Every line from the one containing "Viewport: 512px width, 910px height." to the one containing "This screenshot has width=700, height=1518." in the records below, both included, must be set down exactly, and no other line.

INPUT
=== Section Start ===
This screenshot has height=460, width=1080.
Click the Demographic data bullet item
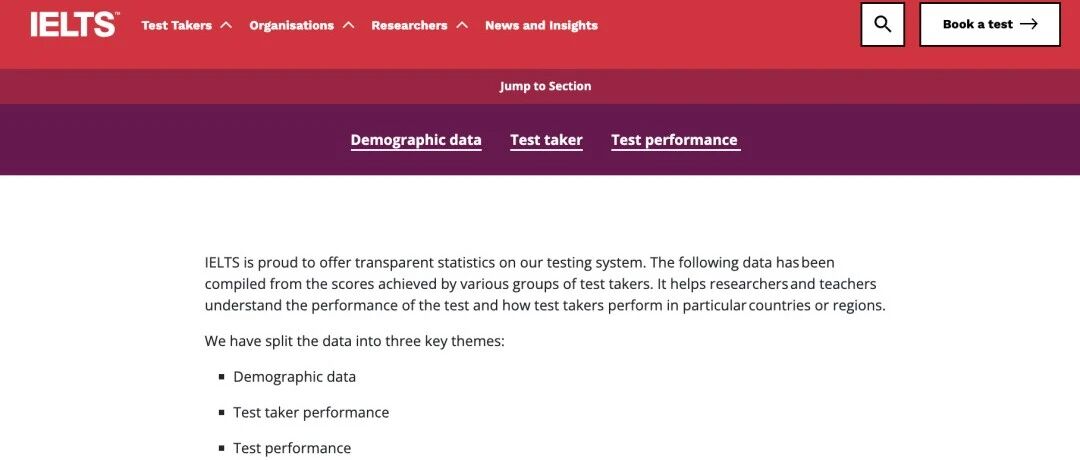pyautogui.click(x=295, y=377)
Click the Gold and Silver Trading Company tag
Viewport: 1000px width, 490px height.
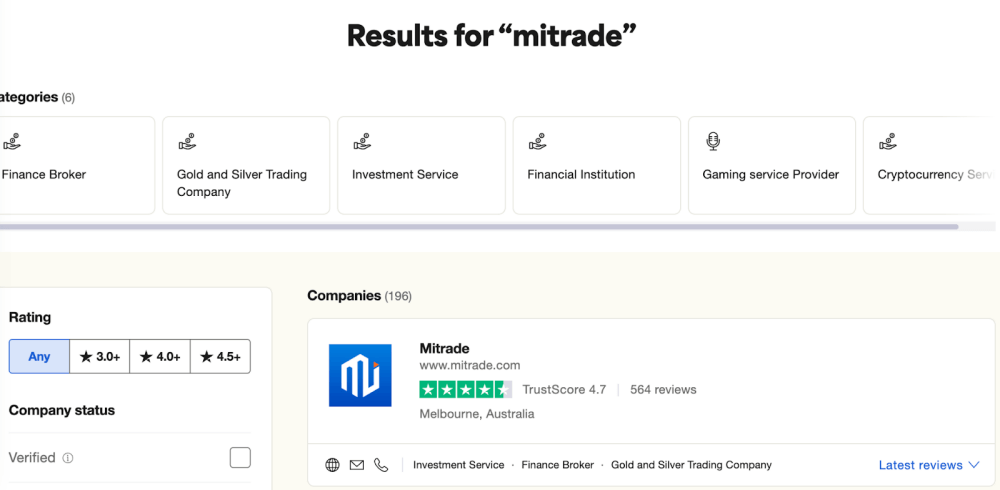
=== Section End ===
=== Section Start ===
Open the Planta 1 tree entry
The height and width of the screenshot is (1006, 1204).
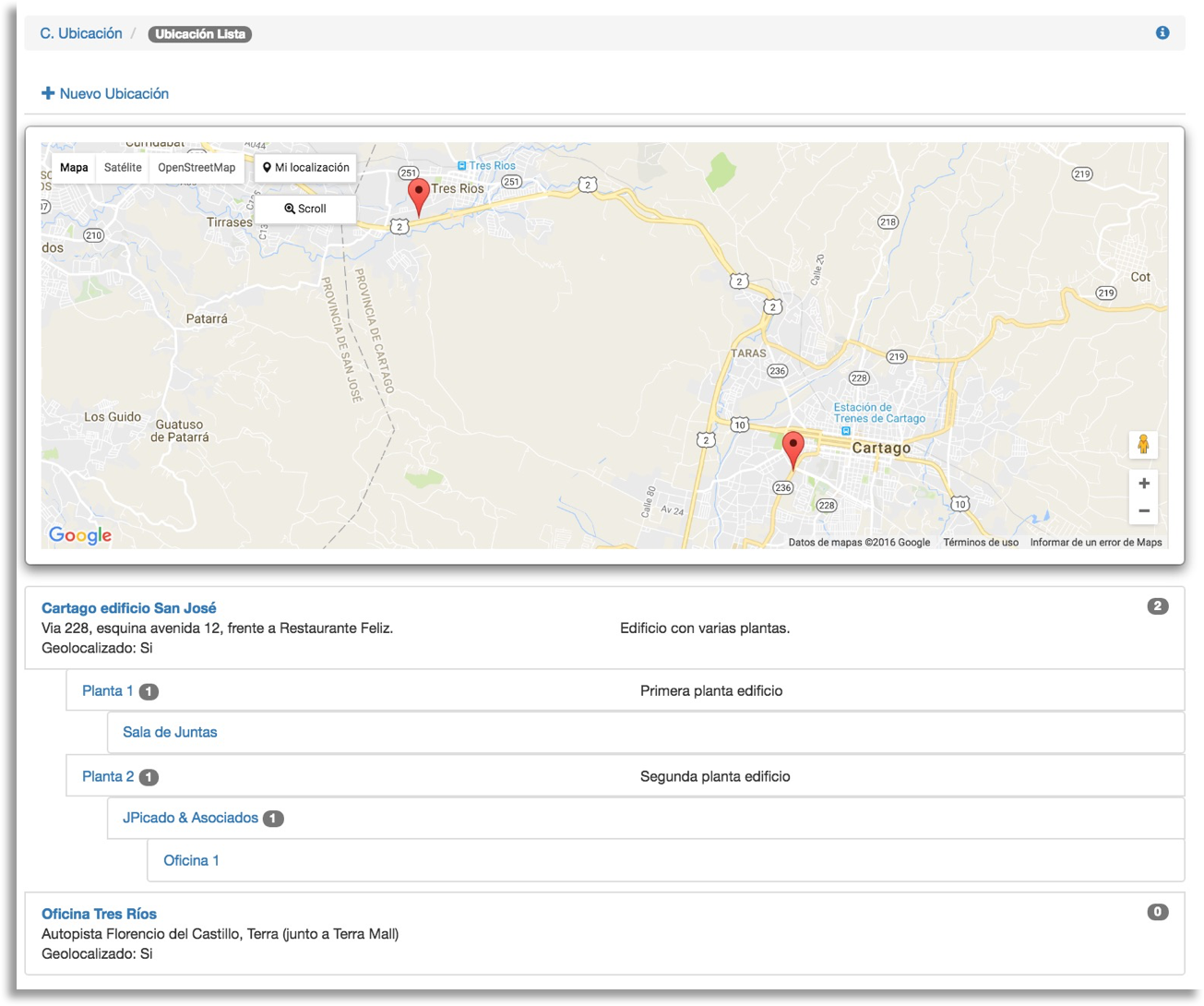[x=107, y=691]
=== Section End ===
=== Section Start ===
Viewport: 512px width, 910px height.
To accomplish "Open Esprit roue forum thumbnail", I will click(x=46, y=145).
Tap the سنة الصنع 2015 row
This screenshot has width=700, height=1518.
=== Section End ===
WRITTEN RESPONSE
Viewport: 512px width, 910px height.
To accomplish "Open Esprit roue forum thumbnail", I will click(x=46, y=145).
Tap the سنة الصنع 2015 row
This screenshot has width=700, height=1518.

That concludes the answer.